On another fine morning I found myself sitting alone post breakfast taking in the soft sea breeze. Elissa had left me for only a few minutes before I had that instinctively familiar feeling of eyes on me. I looked over my shoulder to see four Salvadorans all staring at me. After calling me over a few times I couldn’t stop pretending I didn’t notice and reluctantly walked over into a booze-fueled Sunday morning scene on a beach in El Salvador. Sitting directly across from me was an inebriated man with glossy red eyes. There was a man in his late 20’s wearing nothing but boxer briefs to my right. An older man in his late 40’s was wearing a mankini right next to a skinny intoxicated Salvadoran missing one foot. After asking where I was from the drunkest of the three expressed disdain with America using familiar swear words and gestures. A moment of silence followed. This awkward introduction was immediately fixed by a few “tranquilos” while I slunk back in my chair thinking of an escape plan. Before I could say no, beers were flowing and very difficult to decipher Spanish was circulating around my head. Turns out the disdain was because he was an illegal immigrant living in Huntington Beach, California. Immigration used a swat team approach to bust into the house he was staying in. He claimed that 60 illegal immigrants were all living in one house trying to eek out a living.

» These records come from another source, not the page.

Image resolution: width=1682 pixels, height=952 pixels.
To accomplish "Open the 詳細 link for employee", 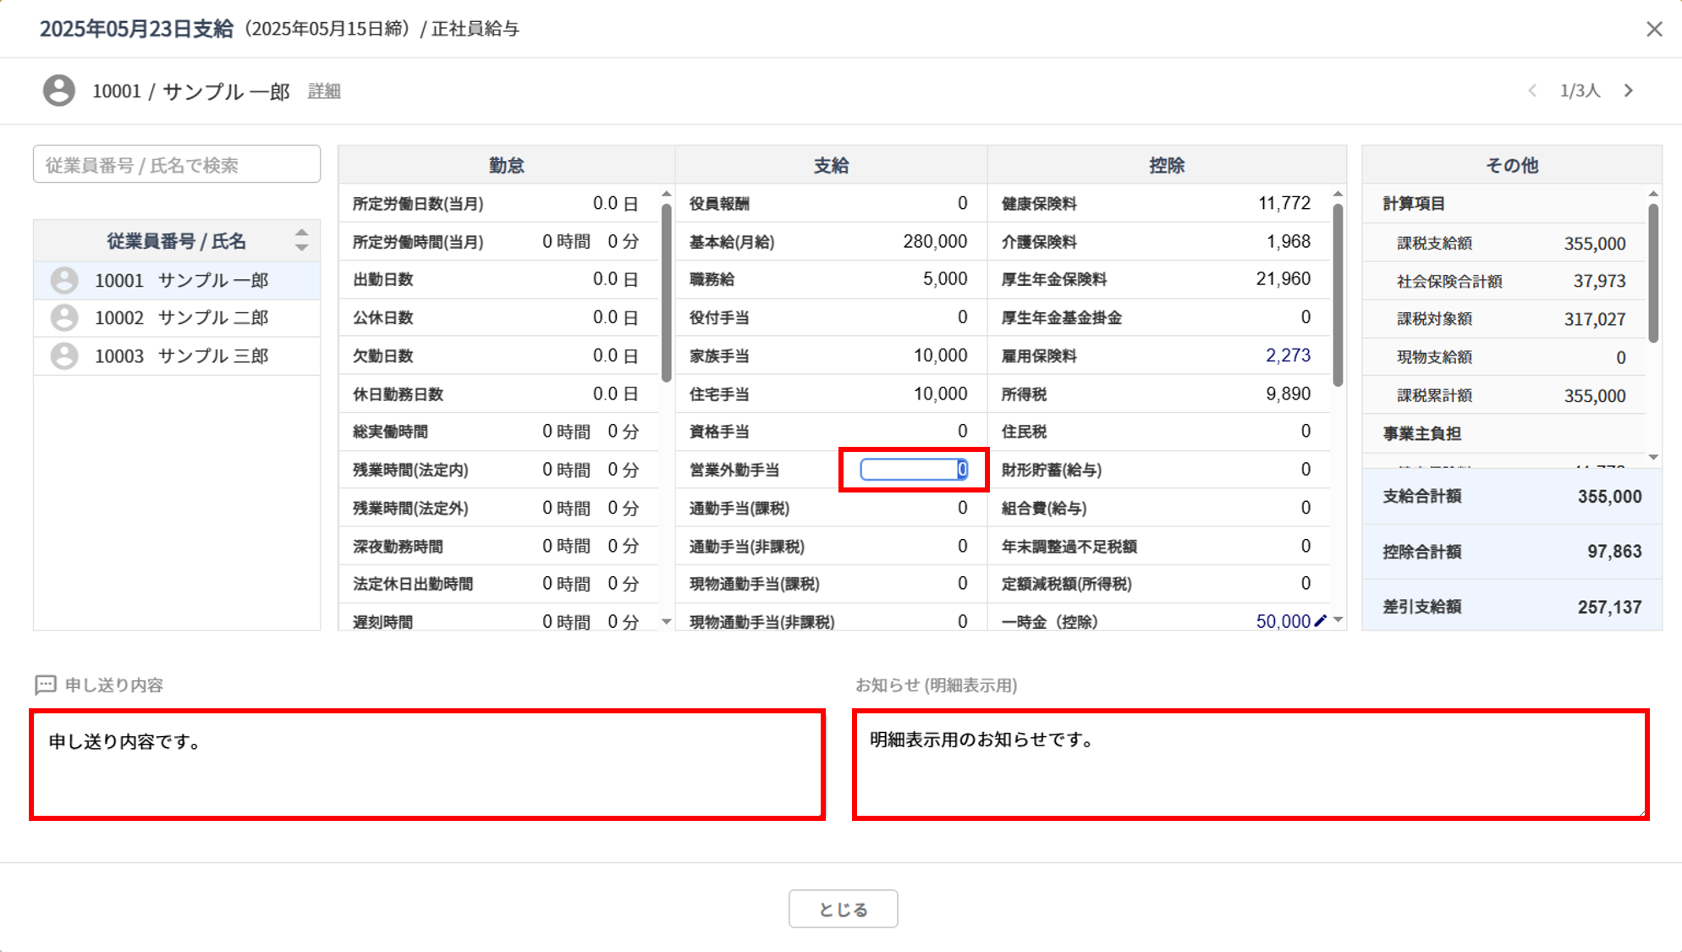I will pyautogui.click(x=324, y=91).
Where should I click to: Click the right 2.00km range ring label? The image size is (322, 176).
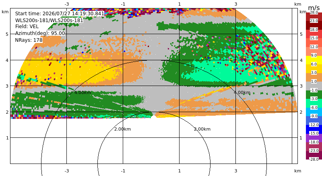click(x=202, y=129)
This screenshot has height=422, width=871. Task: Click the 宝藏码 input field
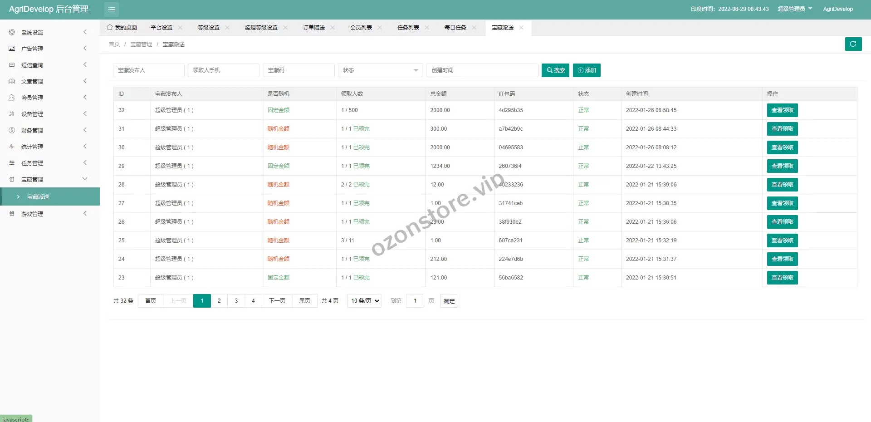tap(298, 70)
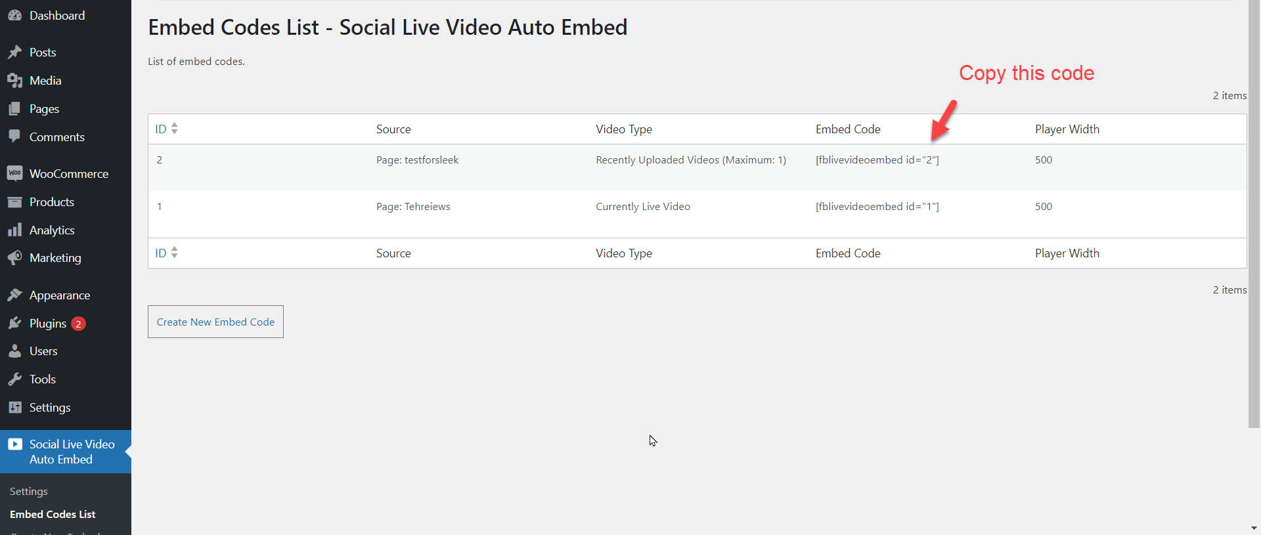This screenshot has width=1261, height=535.
Task: Open Products menu in sidebar
Action: (51, 202)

He wound up spending 3 years in jail for it, prior to exportation. The conversation felt very uncomfortable at times, but the tension was released through jokes and awful attempts at conversing with these men. They were trying to teach me funny things to say in Spanish while telling me about their lives. They even wound up feeding me some steak and rice eventually. I had won them over and made new, albeit frightening and weird, friends. After about 2 hours of telling them I had a girlfriend (and constantly scanning around for her to come to my rescue) I eventually saw Elissa. Up to that point they thought I was lying about having a girlfriend. We saw them leaving later that night when we walked into town. My amigos told me how beautiful Elissa is, in English of course, and asked if we would see them back in San Miguel. I could only give them honesty. “No.”
El Salvador was yet another country whose history was marred with political instability, civil wars, and government corruption. El Salvador, like many other countries, fought hard to resist Spanish rule but eventually lost. After Mexico separated from Spain, El Salvador resisted joining the Mexican Federation and was pretty much the prime reason that Central American provinces eventually became their own governing territories. Land was taken over by foreign enterprises and the wealthy in the 19th century when crops transitioned from Indigo (used for dyes) to coffee, which resulted in the displacement of Salvadorans who were now landless. The US became involved during the Latin American communism scare of the 80’s and supported the government, which resulted in horrendous human rights violations from both the military and leftist groups that formed. It was a very hectic and confusing time to be a human amidst the chaotic swings of politics in this region. War crimes were eventually forgiven for all sides but El Salvador’s past still remains visible with “no guns” signs lining parks and public spaces. But despite all of the violence in it’s recent past, El Salvador was very warm and very welcoming to two US citizens wandering around it’s dark mercados, it’s beautiful landscape, and it’s sometimes confusing public transportation system. El Salvador might have a long way to go before it becomes a part of the regular tourist trail, but once it is discovered a lot of the truly raw and gritty experiences of our trip will surely disappear. Hasta luego El Salvador. Vamos a regresar.